Iara Vidal avalia que o principal desafio dos ativistas é promover a transparência desses processos para que as pessoas entendam. “Não é só dizer não use isso, não faça aquilo. Precisamos dizer o por quê de tudo. As coisas são muito mais complexas, pois envolvem pessoas, desejos, acesso à democratização e várias questões. E um dos esforços do Fashion Revolution é trazer informação para as pessoas”, destacou.
Última cadeia produtiva completa da moda no ocidente
Fernanda explicou ainda que aqui no Brasil nós temos desde o cultivo das fibras até a produção final das peças. “A gente produz a nossa matéria prima e nossa cadeia industrial é forte. A produção têxtil no Brasil é uma potência e a gente tem indústria da moda criativa. Por mais que tenhamos uma produção que vem de fora, temos potencial para produzir apenas no nosso país”, afirmou.
Segundo a diretora do movimento, quando se fala em sustentabilidade no mundo da moda é preciso pensar de forma global, mas agir de forma local. Ela ressalta ainda a necessidade abrir espaço para a história da moda brasileira, pois nas universidades e cursos o foco é na história da moda mundial.
“Pouco se sabe sobre a história das nossas fibras, das origens dos nossos tecidos e dos costumes envolvendo a moda brasileira. Nossa cultura é muito rica e deve ser valorizada”
Fernanda Simon
Covid-19 e a moda
A pandemia da covid-19 impactou também o mundo da moda. O setor foi um dos mais atingidos com milhares de trabalhadores sem empregos e o fechamento de muitas fábricas pelo mundo.
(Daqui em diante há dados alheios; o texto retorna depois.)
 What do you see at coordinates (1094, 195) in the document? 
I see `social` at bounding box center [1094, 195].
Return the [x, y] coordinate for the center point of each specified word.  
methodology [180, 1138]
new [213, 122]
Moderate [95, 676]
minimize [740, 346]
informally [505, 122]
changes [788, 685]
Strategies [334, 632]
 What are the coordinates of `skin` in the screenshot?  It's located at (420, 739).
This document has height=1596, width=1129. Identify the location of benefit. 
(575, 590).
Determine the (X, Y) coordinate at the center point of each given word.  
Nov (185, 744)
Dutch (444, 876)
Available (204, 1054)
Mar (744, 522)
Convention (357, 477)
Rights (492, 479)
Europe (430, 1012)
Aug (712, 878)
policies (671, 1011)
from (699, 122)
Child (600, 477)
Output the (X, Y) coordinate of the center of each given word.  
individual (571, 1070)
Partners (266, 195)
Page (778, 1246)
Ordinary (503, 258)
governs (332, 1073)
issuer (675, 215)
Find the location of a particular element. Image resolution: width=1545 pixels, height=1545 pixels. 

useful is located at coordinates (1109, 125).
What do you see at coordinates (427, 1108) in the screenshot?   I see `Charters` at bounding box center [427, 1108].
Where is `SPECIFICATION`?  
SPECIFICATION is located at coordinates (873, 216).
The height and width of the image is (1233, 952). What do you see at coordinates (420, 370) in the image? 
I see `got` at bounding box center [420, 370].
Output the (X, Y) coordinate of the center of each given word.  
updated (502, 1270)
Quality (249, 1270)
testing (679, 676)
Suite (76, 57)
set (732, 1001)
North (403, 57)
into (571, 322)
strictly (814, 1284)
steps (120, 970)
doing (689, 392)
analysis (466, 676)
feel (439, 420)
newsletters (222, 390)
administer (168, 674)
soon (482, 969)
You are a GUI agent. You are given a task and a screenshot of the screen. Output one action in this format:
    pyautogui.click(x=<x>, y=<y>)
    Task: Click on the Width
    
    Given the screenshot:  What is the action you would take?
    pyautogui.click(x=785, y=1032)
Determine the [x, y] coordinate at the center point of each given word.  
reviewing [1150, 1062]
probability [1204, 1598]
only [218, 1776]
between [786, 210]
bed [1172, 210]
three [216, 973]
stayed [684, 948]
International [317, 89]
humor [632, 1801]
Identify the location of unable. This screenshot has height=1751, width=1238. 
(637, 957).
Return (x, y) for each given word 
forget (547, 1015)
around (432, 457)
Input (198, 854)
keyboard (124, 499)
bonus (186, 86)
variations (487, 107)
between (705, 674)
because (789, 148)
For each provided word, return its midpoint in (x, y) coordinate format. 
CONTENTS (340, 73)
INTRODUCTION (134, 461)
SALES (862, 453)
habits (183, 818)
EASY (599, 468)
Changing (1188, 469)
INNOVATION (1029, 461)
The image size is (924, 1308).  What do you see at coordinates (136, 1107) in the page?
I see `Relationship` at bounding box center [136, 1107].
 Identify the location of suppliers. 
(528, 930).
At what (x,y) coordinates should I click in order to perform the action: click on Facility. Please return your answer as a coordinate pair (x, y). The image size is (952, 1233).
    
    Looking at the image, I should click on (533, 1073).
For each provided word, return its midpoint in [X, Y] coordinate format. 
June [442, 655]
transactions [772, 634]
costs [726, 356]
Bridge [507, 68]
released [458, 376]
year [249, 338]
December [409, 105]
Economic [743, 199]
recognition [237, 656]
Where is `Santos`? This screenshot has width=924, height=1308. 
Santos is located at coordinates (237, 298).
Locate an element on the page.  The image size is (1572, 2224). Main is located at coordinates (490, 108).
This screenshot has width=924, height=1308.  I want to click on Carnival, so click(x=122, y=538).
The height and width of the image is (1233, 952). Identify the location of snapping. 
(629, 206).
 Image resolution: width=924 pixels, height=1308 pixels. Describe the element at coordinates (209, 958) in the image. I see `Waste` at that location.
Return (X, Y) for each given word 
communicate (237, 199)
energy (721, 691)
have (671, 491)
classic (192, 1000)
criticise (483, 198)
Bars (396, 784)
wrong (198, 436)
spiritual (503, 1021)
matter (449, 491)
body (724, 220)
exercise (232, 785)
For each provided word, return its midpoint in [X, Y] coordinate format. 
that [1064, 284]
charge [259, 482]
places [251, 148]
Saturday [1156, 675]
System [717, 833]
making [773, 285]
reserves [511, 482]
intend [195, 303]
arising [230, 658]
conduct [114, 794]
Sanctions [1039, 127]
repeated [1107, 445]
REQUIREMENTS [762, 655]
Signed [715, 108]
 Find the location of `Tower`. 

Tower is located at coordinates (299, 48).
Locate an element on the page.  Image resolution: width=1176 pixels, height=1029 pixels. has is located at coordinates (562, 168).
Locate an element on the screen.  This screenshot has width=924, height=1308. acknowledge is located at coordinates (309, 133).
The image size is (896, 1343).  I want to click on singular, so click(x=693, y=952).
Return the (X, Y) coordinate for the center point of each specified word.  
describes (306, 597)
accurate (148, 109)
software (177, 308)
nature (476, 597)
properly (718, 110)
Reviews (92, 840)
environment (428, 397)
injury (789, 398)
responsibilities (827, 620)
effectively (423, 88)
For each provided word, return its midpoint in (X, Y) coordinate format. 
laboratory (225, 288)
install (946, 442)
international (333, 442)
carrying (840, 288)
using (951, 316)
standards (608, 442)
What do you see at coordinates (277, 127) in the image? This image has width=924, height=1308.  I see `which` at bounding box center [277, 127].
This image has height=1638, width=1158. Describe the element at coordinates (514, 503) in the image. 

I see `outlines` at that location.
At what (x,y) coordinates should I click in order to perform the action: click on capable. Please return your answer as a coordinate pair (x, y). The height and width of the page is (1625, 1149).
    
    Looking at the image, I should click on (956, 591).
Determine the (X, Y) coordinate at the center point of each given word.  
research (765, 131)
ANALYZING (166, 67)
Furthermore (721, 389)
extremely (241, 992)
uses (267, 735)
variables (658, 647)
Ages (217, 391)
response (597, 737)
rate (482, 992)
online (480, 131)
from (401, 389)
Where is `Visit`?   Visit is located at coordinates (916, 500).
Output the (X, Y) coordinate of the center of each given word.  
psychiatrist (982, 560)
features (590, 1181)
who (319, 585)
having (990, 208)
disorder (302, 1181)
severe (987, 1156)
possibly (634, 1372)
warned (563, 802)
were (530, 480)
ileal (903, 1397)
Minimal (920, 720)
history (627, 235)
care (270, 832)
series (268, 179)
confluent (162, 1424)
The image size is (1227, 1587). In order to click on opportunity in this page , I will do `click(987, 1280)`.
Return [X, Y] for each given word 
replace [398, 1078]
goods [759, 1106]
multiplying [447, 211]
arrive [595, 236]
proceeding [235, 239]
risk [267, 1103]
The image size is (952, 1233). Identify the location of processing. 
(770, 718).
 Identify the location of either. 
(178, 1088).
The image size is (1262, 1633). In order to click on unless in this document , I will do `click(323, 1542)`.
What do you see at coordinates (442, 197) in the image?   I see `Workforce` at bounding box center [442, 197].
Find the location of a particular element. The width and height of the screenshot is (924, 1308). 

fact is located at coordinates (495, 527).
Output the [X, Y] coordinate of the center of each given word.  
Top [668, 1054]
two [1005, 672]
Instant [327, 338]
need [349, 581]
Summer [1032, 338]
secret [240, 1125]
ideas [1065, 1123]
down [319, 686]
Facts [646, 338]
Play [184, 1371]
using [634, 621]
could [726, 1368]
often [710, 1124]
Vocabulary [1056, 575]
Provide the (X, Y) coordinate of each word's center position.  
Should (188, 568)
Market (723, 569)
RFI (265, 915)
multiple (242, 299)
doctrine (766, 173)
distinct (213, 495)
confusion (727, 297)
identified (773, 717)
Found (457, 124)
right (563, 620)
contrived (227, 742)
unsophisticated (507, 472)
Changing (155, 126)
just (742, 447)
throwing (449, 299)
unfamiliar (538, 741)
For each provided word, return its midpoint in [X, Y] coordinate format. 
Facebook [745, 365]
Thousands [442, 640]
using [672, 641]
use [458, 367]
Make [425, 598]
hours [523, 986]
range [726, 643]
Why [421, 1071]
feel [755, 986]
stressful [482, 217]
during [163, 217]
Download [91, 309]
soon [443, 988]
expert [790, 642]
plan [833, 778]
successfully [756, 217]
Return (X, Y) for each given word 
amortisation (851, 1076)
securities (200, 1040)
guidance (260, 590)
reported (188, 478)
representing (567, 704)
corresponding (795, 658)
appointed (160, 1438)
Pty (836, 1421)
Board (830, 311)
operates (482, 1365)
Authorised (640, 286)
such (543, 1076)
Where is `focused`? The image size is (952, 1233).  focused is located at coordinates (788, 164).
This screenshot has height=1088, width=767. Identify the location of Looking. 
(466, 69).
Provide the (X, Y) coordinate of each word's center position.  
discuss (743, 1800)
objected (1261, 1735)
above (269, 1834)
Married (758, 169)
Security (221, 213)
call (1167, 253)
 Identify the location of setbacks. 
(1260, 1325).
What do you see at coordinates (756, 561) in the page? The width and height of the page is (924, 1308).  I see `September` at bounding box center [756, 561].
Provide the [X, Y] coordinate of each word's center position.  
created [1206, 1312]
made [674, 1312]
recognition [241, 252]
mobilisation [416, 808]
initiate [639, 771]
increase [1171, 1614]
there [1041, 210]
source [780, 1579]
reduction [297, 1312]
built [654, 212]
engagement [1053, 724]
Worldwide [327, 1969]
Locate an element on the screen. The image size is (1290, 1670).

“Está sendo muito drástico. Temos contato com organizações e os relatos de pessoas que foram demitidas, pedidos cancelados e muita gente passando necessidades. É preciso que as grandes marcas sejam responsáveis neste momento”, cobrou Fernanda.
De acordo com ela, já existem pesquisas que revelam uma mudança no comportamento do consumidor, que passou a ter mais interesse por compras objetivas, que sejam úteis e mais responsáveis com a sustentabilidade.